I will post information about the first new opportunities to join the lab and work on projects like this one over the course of this summer.
While everyone in the lab continues to be impacted by the global pandemic, we also pause to appreciate our increased opportunity to begin resuming research and to extend our welcome to the new lab members who are joining us this summer.
We are fortunate once again to have had an opportunity to work with some AMAZING researchers who are now graduating.
Congratulations to Amanda Lyons '20 Honors '21 MSc for completing her 5th year Master's degree! Amanda has been leading the northeastern terrapin genetics project in our lab for the past few years. Amanda's Honors thesis included some really insightful RADseq data obtained in collaboration with a whole host of governmental, non-profit, and academic partners. We expect the output to have a significant impact on conservation strategies and priorities for the turtle in the region.

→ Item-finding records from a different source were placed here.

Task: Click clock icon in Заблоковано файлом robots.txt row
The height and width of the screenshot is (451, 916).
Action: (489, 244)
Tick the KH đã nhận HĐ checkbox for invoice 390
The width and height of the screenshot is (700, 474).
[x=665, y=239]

Congratulations to Camille Tulloss '21 for earning Honors and a Senior Biology Prize for her graduation! Camille's thesis focused on the microbiomes of wild bison migrating across Yellowstone National Park. The work was a scientific and visual masterpiece, that seamlessly melded Camille's passion for research, scientific education, and illustration. We look forward to collaborating with Camille on this topic for years to come.
A quick note about our posts: Our lab's response to the pandemic was to focus in on supporting ourselves and one another. As a result, I have not been very good about publicly posting these sorts of milestones and accomplishments for the amazing people in the lab this year. The situation is still fluid, both locally and globally, but I aspire to post more regular updates going forward.